By breaking-up the process of reflection in this way, a mature learner should be able to switch from one perspective to another, and thereby they will be able to account for their own intentions in acting and communicating in the way that they do – before accounting for how these intentions might be operationalised with other people. If we get stuck in any one of these modes, the self-observant mode for example, and are unable to imagine what they might be like for other people, then we will be unable to fulfil our potential as participations in our social situations, or feel individually satisfied at the same time.

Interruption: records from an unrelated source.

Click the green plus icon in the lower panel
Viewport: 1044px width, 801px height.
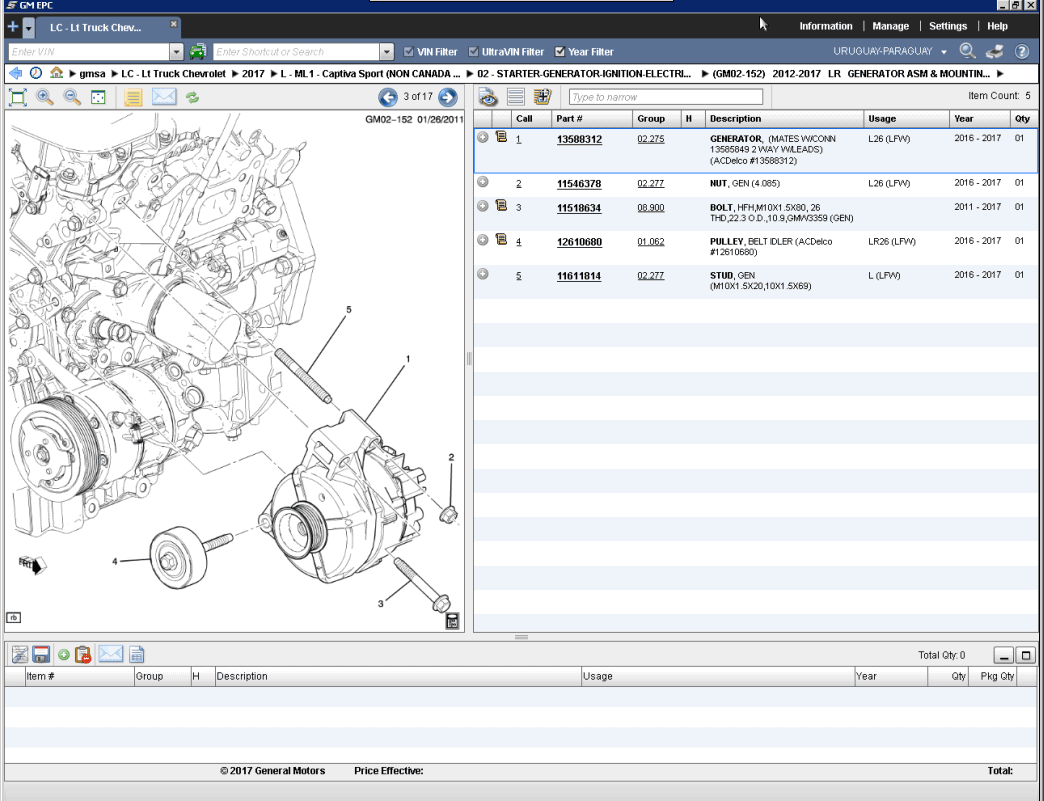(x=63, y=654)
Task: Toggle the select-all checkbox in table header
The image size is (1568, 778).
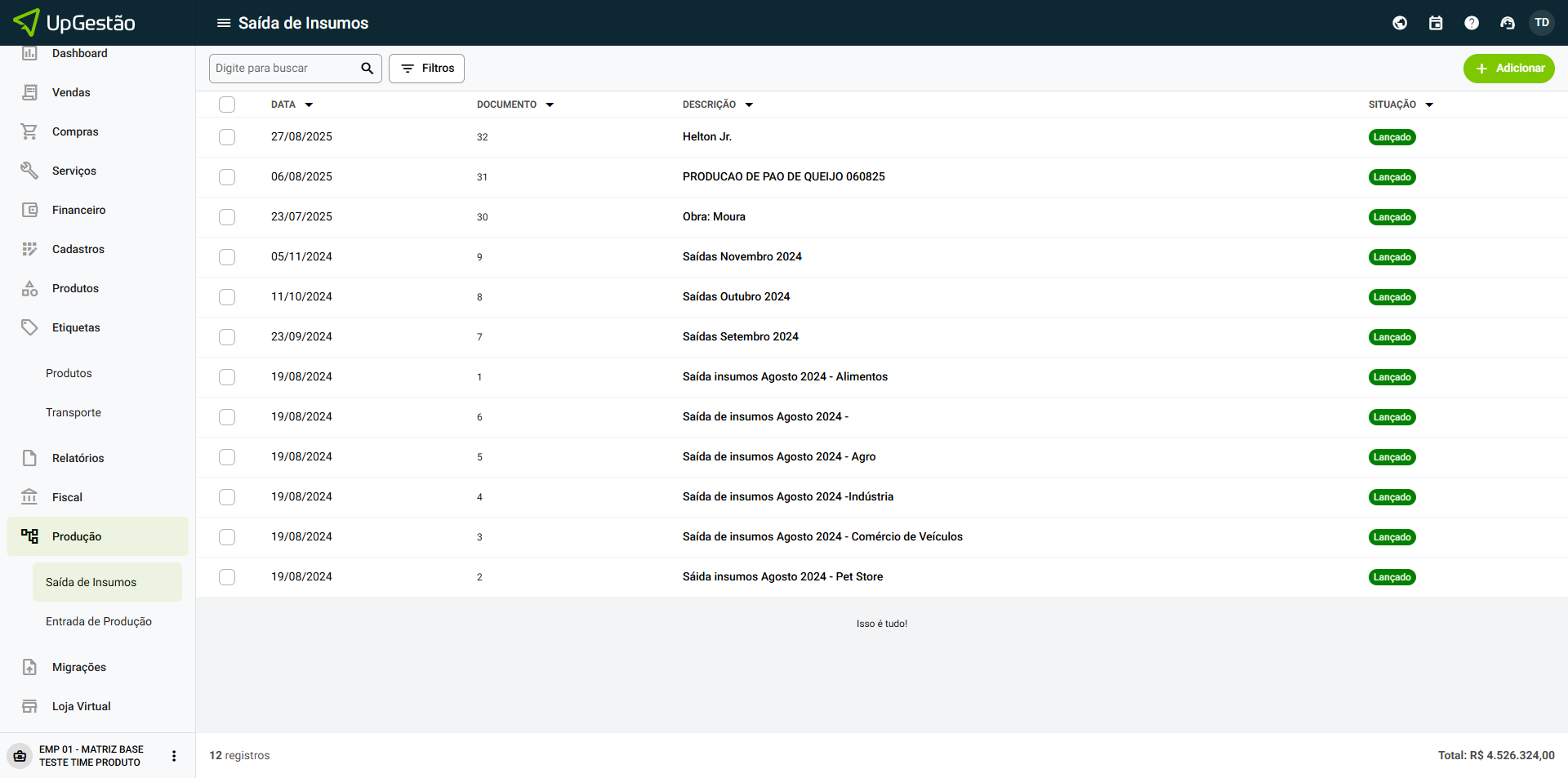Action: point(227,104)
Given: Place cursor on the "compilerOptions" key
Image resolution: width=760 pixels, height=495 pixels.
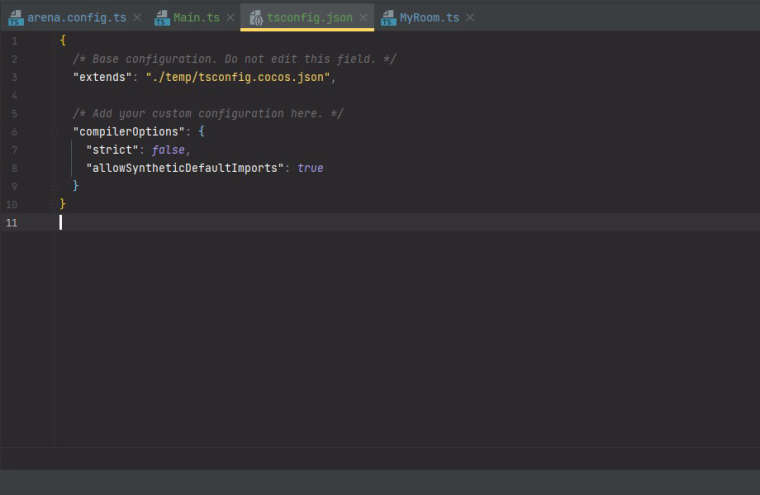Looking at the screenshot, I should 129,131.
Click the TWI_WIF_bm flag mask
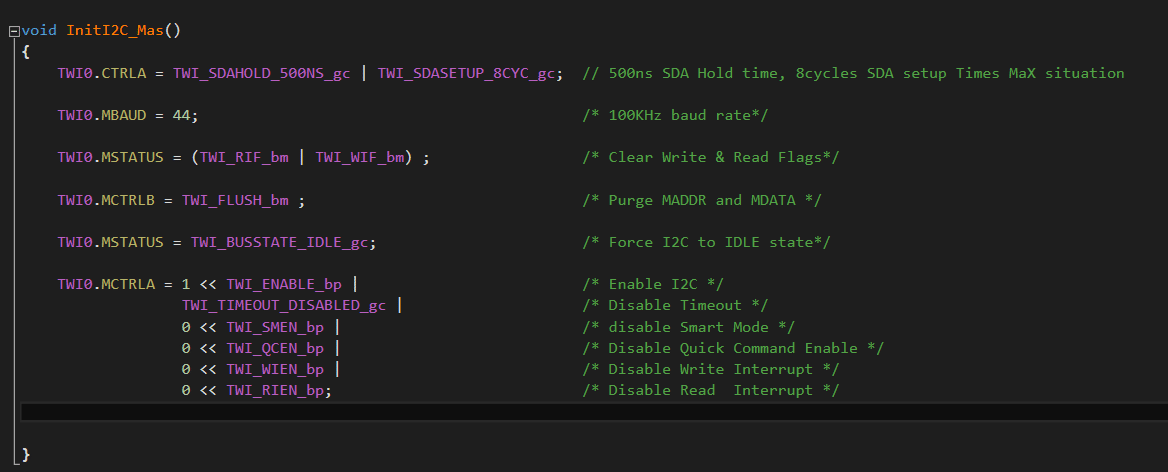 point(360,158)
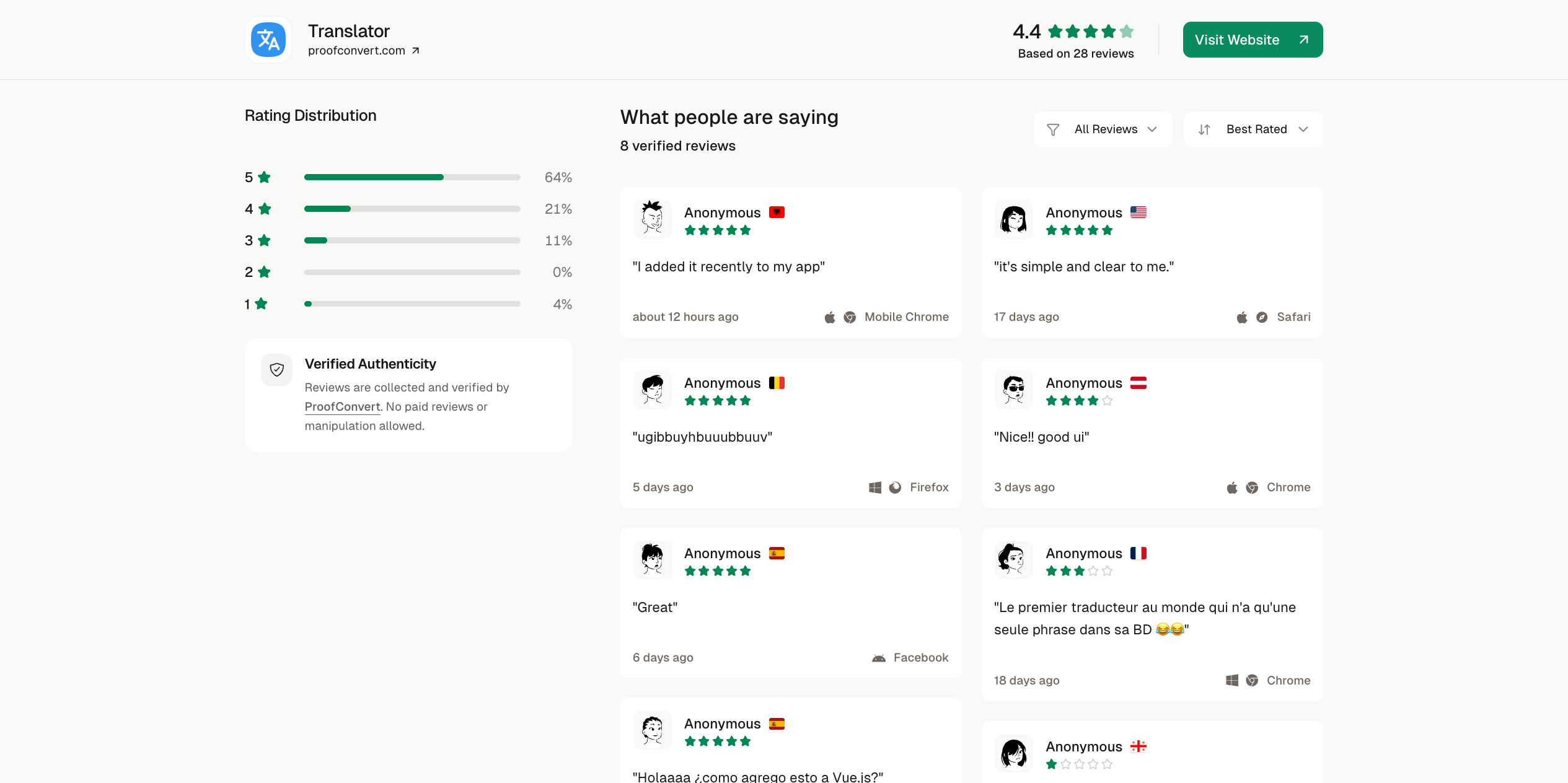Click the Verified Authenticity shield icon
Screen dimensions: 1568x783
click(276, 370)
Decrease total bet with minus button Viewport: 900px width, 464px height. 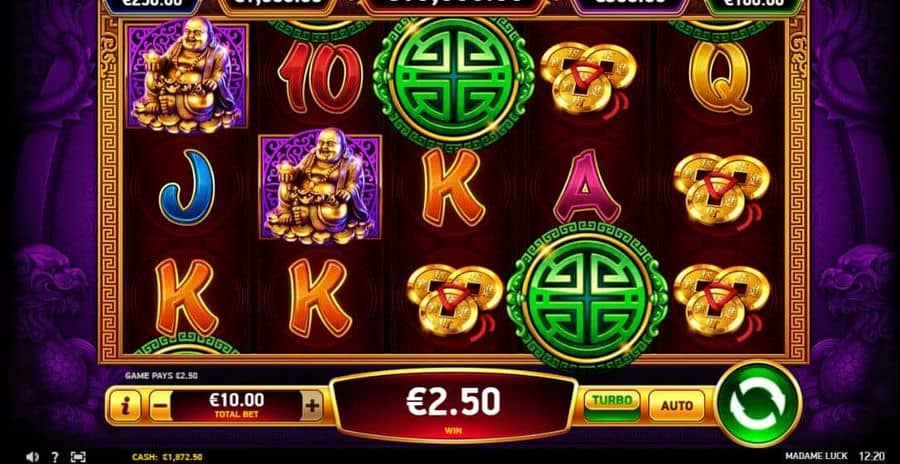coord(161,406)
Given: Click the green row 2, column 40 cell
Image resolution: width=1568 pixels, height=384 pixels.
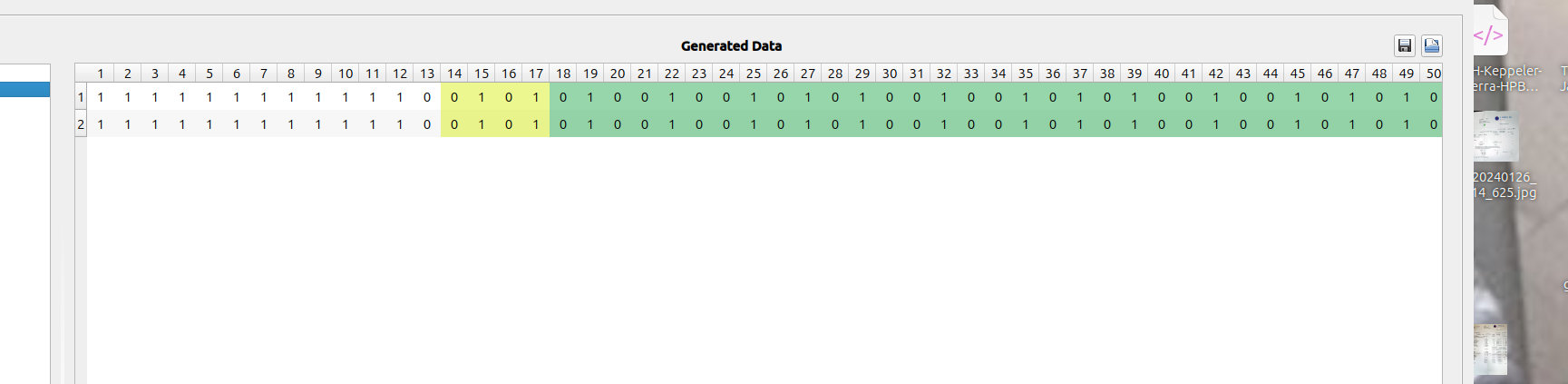Looking at the screenshot, I should (x=1162, y=124).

Vlogging – Personal Reflection
Reflection isn’t a zero-sum game, however, and so identifying our own individual needs does not necessarily mean a trade-off against what we are trying to achieve socially. A useful technique to make this process tangible is the use of video reflection. I’ve only started to do this properly this year, and yet have found it to be a rich and accessible form of reflection. There seems to be something about opening-up to the webcam on a computer that allows for a more extended set of expressions of what we are thinking about.

I’ve used this process through the year in the De Montfort University Universal Design for Learning requirements, that expect lectures to be recorded or summarised on video in order to assist learners make sense of the complex nature of the topics. I was reluctant to do this initially, but I soon realised that I was benefiting from recording a summary of the topic of my lectures, and then listening to it and watching it, before posting it to YouTube.

I was never sure that I was making sense previously. Now I feel more confident that I am using the terminology of the investigative method, and the vocabulary of the topics in a more purposeful manner. I can check-in with myself and find out how I am doing, rather than waiting for the approval of other people to offer this supporting acknowledgement. It seems that I am more independent and self-actualised as a result of adopting this simple practice and turning it into a habit.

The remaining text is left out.